# WHAT IS ASKED:
Reproduce every one of the following entries verbatim, omitting the pictures.

# SUPPLIED DATA:
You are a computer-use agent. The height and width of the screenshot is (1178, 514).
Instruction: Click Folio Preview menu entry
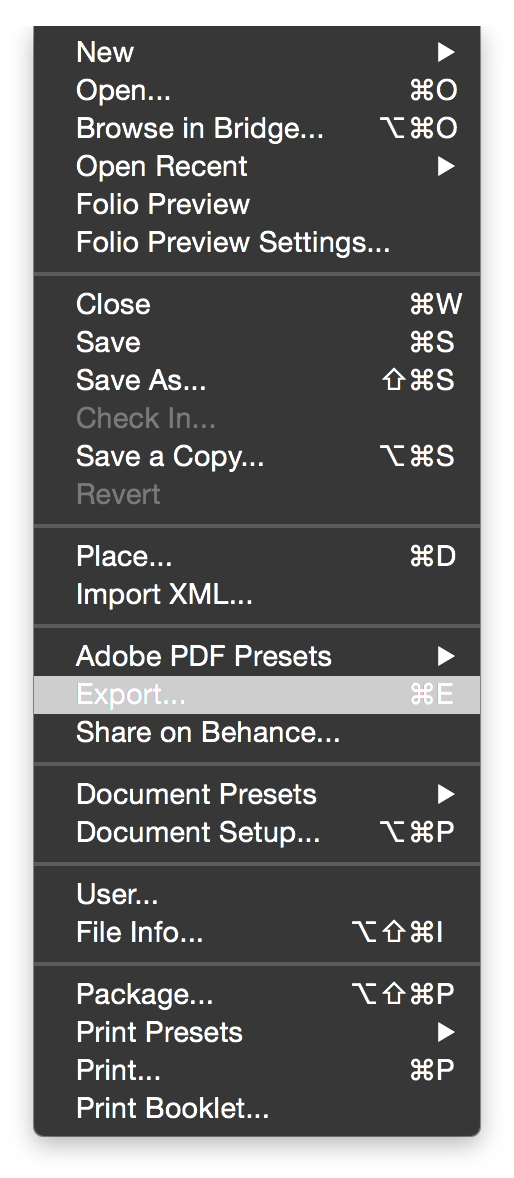[x=257, y=204]
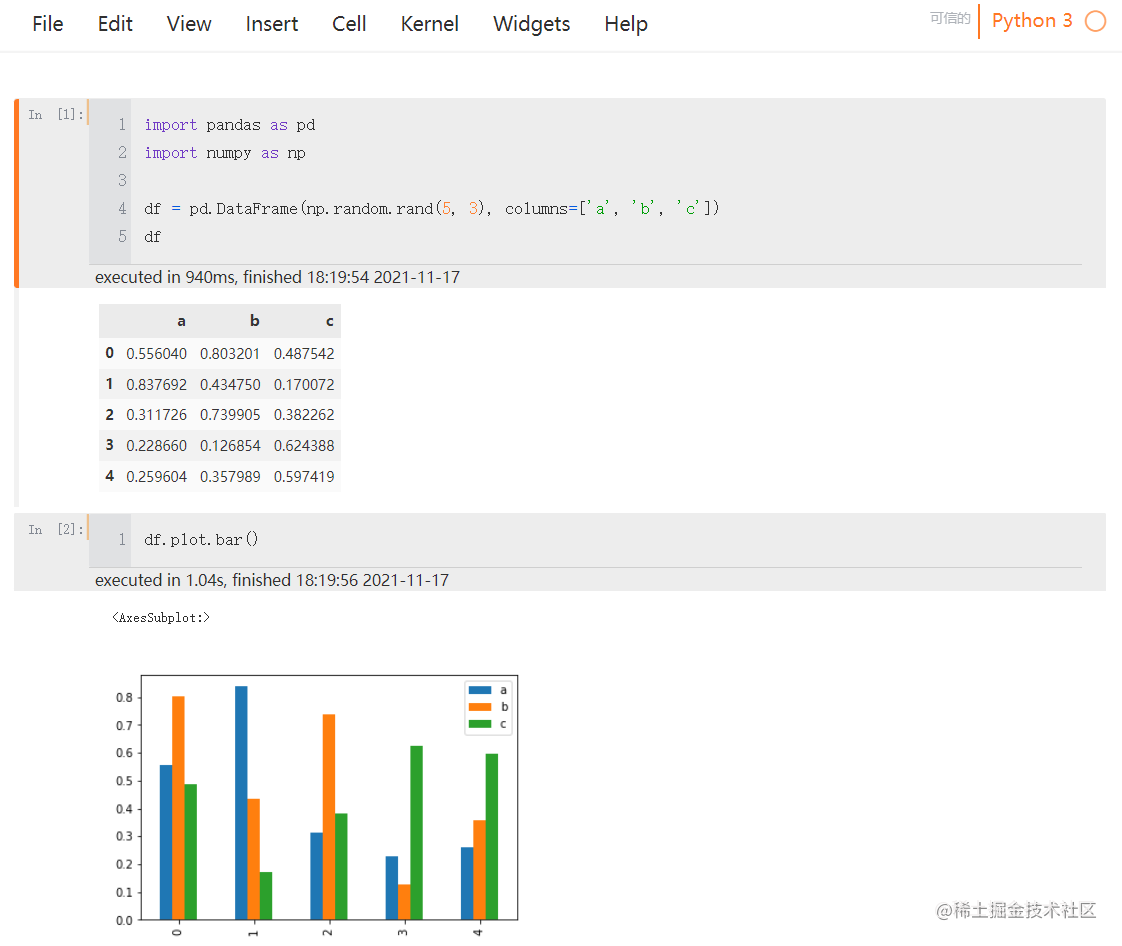Click the bar chart output image
Screen dimensions: 1122x946
pyautogui.click(x=328, y=800)
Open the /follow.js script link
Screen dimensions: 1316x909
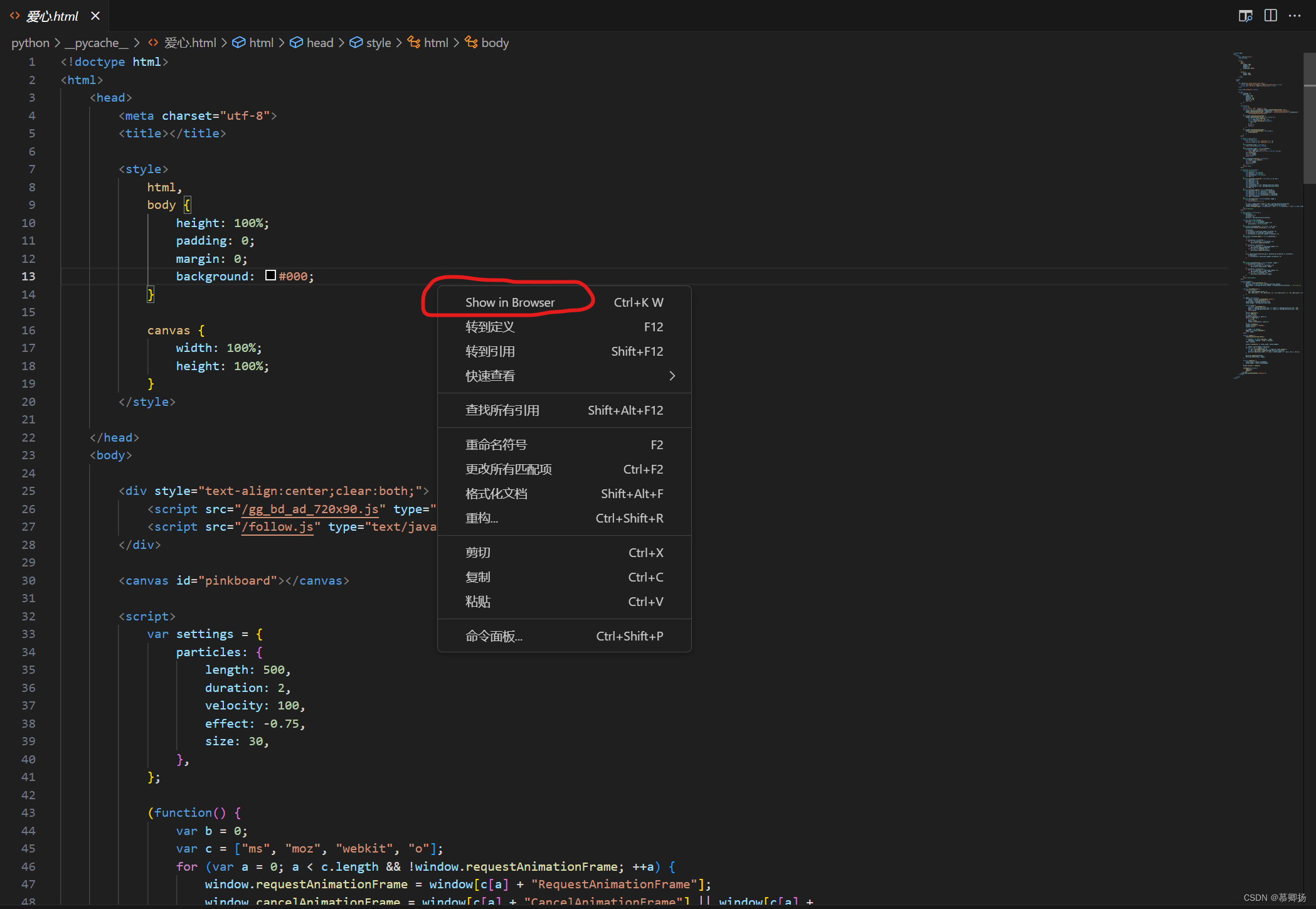click(277, 527)
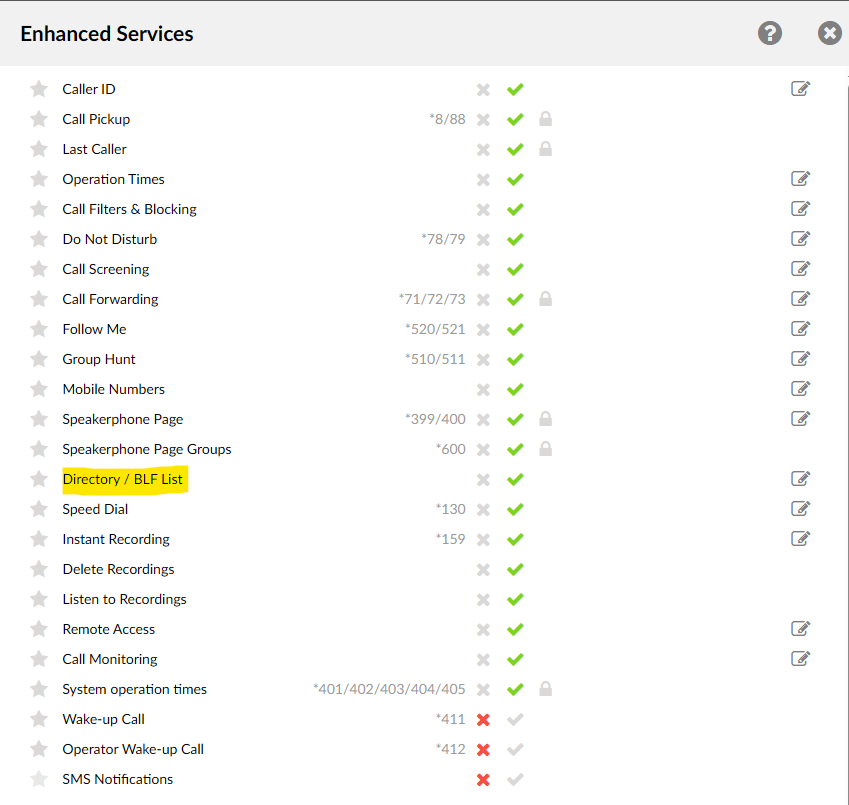849x805 pixels.
Task: Open the help question mark icon
Action: pyautogui.click(x=769, y=34)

# SOLVED PROBLEM:
You are a computer-use agent. The height and width of the screenshot is (1178, 514).
Instruction: Click Folio Preview menu entry
[x=257, y=204]
Click the bar chart output image
Screen dimensions: 1122x946
pyautogui.click(x=328, y=800)
Open the /follow.js script link
Screen dimensions: 1316x909
click(277, 527)
849x805 pixels.
Task: Open the help question mark icon
Action: pyautogui.click(x=769, y=34)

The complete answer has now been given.